--- RECORDS TO USE ---

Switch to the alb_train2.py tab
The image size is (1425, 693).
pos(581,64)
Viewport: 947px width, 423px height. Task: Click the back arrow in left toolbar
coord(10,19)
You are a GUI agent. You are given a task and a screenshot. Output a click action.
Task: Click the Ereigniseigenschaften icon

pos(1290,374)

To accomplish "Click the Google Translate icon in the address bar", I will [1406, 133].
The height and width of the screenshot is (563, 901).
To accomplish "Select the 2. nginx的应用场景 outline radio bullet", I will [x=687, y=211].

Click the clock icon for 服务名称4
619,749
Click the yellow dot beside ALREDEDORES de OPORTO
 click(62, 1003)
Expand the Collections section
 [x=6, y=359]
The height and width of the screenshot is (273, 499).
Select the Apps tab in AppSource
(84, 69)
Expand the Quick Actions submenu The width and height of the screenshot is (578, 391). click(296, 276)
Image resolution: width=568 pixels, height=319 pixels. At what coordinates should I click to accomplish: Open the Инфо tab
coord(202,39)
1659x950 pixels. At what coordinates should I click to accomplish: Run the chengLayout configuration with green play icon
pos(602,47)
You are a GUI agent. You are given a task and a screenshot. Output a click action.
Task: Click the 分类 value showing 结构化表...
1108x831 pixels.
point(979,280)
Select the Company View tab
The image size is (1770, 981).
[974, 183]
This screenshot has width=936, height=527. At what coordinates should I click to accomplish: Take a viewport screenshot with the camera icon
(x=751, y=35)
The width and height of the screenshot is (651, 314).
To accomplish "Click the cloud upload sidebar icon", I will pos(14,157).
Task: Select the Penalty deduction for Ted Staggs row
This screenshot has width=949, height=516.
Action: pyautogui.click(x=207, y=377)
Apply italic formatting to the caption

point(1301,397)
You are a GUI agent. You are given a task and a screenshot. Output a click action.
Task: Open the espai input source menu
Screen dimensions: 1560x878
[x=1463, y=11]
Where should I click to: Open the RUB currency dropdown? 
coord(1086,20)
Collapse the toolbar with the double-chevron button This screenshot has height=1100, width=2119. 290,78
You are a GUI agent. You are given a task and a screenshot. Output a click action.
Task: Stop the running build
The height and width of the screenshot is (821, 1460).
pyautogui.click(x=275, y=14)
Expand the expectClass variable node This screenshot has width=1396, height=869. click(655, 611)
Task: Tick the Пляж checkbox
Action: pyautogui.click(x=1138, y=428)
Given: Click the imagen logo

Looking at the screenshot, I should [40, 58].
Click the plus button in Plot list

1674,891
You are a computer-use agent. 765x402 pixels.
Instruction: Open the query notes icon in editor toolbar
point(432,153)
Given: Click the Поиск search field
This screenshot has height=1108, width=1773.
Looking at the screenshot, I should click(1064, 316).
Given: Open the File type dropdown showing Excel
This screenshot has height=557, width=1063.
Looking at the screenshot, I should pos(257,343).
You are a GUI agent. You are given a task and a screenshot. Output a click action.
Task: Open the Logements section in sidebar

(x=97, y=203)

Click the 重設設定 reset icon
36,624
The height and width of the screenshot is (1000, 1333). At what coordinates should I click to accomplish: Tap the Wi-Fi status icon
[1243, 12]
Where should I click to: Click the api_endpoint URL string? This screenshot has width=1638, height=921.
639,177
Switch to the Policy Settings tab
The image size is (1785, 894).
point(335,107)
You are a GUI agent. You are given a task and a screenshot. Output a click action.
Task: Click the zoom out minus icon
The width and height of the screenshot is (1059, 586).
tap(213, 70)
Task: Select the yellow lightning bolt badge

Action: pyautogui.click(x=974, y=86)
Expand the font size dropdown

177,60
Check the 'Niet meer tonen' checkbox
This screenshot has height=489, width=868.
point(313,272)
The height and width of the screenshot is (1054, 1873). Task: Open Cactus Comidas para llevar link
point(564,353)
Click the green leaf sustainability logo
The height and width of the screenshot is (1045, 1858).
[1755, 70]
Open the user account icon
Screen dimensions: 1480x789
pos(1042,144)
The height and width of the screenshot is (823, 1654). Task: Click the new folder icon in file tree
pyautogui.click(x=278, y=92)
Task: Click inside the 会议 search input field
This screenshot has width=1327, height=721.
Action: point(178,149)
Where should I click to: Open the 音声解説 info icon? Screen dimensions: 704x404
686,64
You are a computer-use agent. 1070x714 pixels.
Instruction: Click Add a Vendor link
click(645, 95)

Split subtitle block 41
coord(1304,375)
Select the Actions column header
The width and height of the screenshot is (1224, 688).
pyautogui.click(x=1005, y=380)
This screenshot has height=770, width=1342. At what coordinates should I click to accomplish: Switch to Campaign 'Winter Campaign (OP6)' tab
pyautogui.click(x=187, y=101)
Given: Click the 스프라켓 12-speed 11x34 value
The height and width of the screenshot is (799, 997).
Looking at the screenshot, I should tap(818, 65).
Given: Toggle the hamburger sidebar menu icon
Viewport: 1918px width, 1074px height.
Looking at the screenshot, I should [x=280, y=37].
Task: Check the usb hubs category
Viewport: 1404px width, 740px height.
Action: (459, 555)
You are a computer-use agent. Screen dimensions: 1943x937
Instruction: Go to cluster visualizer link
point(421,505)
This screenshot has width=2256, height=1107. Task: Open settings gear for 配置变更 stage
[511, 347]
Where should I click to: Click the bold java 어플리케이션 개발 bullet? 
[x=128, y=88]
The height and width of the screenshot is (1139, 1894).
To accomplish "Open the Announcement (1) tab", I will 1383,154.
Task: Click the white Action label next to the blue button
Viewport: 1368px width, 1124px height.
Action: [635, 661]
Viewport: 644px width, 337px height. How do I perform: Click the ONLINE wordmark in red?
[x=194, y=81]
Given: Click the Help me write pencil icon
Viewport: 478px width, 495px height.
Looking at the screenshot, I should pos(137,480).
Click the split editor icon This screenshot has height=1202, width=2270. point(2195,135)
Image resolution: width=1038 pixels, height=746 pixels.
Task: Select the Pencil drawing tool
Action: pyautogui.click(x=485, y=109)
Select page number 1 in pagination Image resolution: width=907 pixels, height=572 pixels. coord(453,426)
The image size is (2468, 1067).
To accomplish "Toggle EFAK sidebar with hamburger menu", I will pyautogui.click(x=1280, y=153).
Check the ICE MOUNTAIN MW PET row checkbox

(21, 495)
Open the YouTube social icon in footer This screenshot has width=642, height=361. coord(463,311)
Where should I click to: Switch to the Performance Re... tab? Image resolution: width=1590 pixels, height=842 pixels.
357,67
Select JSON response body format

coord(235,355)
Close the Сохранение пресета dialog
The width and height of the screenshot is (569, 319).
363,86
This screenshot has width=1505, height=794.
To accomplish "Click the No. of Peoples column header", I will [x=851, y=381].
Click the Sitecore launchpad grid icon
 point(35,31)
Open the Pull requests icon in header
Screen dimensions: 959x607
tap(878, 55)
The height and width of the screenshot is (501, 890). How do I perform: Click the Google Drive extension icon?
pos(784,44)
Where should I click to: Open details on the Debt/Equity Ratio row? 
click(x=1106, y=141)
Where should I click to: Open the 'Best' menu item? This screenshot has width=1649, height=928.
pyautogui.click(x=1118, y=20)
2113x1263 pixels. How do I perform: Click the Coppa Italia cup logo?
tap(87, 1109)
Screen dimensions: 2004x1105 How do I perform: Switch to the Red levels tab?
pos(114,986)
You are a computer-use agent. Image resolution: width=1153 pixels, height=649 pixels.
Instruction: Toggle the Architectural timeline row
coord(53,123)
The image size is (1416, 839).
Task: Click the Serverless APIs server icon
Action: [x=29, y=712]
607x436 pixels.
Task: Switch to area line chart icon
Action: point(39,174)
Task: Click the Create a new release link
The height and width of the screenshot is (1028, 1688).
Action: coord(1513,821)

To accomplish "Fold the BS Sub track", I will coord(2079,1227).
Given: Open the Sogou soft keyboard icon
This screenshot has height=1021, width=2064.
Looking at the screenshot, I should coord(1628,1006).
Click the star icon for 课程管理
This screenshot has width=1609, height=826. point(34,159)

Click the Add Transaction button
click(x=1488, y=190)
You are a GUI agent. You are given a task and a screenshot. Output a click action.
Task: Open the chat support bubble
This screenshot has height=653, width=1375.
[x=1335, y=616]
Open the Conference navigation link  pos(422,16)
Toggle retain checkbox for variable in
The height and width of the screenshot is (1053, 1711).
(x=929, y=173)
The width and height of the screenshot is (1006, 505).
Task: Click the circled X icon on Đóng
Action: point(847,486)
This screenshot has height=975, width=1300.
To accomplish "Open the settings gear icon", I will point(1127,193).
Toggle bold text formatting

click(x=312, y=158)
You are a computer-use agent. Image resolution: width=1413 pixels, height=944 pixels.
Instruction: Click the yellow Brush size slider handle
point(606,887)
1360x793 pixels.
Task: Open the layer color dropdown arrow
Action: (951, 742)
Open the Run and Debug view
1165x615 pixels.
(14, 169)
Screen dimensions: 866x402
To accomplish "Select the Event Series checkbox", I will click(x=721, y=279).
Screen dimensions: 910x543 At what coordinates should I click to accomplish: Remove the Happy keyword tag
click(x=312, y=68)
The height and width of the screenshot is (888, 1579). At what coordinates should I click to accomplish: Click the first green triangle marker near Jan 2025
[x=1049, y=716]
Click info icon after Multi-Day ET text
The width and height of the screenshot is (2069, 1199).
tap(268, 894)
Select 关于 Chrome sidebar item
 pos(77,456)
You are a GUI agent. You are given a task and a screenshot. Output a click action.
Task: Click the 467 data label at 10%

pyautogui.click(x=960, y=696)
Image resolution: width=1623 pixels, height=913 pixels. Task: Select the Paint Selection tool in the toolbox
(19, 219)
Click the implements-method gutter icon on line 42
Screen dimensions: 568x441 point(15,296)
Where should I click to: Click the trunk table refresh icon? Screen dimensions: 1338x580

---

> _THE TASK_: Wherever the word "field" appears in the entries above, copy that line.

> _RESULT OF THIS EXERCISE_:
Given: Click the Поиск search field
Task: Click inside the 会议 search input field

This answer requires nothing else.